Test set up for flow battery that operates without a pump.

It’s not enough to develop carbon-free alternatives to fossil fuels. To effectively combat global warming we also must find smarter ways to store and transport all that clean energy on a massive scale. How is that possible? Enter the humble battery: a 19th century technology poised to play an outsized role in the 21st century. But for batteries to rise to this challenge, their current technology will need a dramatic upgrade. Enter Professor Dan Steingart, co-director of the Columbia Electrochemical Energy Center. Steingart’s lab is known for employing inventive, unorthodox approaches to rethink battery science from the ground up.

How would you sum up the big idea animating your research?

Batteries are insanely complex—if you improve them in one way, you’re always going to find you’ve caused a negative reaction somewhere down the line. That exact problem has held back advances in energy storage for decades.

But we think we can have our cake and eat it too. So we focus on the negative—we take all the mechanisms and interactions going on inside batteries that cause them to fail and flip them into strategies for creating more robust energy storage platforms. Leveraging the behaviors of material deposition, conversion, and dissolution, we’re out to create new approaches tailored to problems of cost and scale.

What conventional wisdom about batteries would your group like to upend?

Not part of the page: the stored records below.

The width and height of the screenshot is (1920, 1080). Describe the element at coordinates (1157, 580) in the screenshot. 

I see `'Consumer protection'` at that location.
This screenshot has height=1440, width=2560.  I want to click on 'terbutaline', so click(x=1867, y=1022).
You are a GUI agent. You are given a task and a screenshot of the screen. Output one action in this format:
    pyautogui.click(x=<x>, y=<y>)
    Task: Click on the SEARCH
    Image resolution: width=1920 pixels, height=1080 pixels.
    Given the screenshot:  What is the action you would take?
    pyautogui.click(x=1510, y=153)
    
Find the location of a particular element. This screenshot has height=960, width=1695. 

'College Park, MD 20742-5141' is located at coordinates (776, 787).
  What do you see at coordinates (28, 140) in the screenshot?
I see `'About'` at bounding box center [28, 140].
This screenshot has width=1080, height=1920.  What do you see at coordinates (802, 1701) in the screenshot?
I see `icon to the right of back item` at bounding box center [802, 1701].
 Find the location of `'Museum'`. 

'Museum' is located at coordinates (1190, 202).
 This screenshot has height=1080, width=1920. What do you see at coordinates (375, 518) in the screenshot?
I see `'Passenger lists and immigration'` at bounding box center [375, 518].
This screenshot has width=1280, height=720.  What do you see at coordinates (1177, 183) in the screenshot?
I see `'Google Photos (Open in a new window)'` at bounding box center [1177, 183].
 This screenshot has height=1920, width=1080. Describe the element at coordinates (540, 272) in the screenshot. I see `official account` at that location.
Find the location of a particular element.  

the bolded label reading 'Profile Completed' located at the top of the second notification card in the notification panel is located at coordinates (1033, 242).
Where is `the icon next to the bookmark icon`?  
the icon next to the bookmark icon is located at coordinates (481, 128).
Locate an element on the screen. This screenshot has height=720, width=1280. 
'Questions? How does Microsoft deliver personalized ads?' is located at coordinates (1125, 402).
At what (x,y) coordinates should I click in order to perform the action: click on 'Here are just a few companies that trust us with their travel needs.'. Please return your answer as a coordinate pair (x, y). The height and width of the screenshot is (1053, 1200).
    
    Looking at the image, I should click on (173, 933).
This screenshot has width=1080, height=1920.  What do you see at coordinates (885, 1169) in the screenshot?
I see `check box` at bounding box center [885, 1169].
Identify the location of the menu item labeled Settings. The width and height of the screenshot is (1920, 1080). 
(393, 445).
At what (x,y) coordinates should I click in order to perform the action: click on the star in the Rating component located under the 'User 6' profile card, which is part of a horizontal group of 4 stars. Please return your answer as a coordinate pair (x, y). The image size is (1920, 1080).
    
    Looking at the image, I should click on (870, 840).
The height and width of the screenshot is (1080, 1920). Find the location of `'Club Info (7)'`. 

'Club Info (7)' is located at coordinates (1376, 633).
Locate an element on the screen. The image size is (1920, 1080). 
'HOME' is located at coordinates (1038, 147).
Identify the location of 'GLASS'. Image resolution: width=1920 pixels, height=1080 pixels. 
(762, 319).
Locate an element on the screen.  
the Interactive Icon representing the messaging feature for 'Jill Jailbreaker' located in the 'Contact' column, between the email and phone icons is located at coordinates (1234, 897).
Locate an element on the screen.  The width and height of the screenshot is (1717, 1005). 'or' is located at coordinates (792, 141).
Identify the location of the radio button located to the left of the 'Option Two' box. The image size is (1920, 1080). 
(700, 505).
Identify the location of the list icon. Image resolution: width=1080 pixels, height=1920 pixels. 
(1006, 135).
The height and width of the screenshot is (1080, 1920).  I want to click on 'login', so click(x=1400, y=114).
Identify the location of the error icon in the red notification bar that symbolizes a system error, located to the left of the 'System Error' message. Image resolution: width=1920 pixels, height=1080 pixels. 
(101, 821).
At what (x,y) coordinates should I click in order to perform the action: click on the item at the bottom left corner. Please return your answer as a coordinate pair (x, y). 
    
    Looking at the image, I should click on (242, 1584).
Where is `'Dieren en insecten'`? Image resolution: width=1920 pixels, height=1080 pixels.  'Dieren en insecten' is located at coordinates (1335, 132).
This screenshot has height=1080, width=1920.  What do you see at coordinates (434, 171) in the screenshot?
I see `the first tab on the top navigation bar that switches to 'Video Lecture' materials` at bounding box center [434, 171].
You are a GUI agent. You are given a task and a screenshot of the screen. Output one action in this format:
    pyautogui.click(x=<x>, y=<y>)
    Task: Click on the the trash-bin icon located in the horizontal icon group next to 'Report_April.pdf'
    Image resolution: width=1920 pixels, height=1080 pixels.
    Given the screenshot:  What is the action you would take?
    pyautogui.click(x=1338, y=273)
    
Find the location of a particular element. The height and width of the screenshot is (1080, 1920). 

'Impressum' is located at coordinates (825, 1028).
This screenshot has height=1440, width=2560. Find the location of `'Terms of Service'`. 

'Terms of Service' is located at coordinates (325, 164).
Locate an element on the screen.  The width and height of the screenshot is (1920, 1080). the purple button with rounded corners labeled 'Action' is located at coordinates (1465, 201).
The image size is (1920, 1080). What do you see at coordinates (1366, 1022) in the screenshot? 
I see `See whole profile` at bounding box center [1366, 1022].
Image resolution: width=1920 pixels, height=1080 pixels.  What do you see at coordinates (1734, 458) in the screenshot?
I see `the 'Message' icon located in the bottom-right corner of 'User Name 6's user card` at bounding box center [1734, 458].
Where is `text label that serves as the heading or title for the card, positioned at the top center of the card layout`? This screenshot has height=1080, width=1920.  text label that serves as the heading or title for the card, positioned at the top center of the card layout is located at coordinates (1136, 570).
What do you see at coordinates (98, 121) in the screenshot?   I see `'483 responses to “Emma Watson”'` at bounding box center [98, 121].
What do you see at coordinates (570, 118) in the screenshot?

Do cheap things have to break? In particular, do cheap batteries have to stop working eventually? The best batteries out there right now are expensive and these costs are preventing immediate implementation in a host of applications from electric vehicles to commercial long duration storage. The impact we could achieve by developing low cost, scalable alternatives would be huge.

In my lab, we’re interested in the areas unexplored by conventional wisdom. And it turns out that when you stop saying you can’t let something happen, and instead ask “what actually happens when this ‘bad thing’ happens?”, that opens up certain pathways. Take short-circuiting—that can lead to fires so a lot of effort is expended in devising strategies to circumvent it. But does a short circuit have to create a fire? That inspired us to set out to create a constantly short-circuiting battery, and in doing so found that we created a battery that doesn’t die (at least in the standard way). What else is possible?

What are some developments in your lab that you’re currently particularly excited about?

Right now my team is focusing on “electron fouling”—all the little chemical reactions going on on the side every time a battery charges and discharges. These reactions don’t play a useful role, in fact they destroy performance over time by slowly breaking down the battery’s materials. We want to take these side reactions and figure out how to realign them so that they’re somehow helping prolong the life of the system.

That’s a great example of our process. Developing new, more efficient materials are hugely important to advancing the science of batteries. But how you put a battery together also matters a lot. That’s why we don’t just make new materials, we also put those new materials together in sometimes counterintuitive ways. Then we push them until they break and unearth something new about the underlying physics in the process.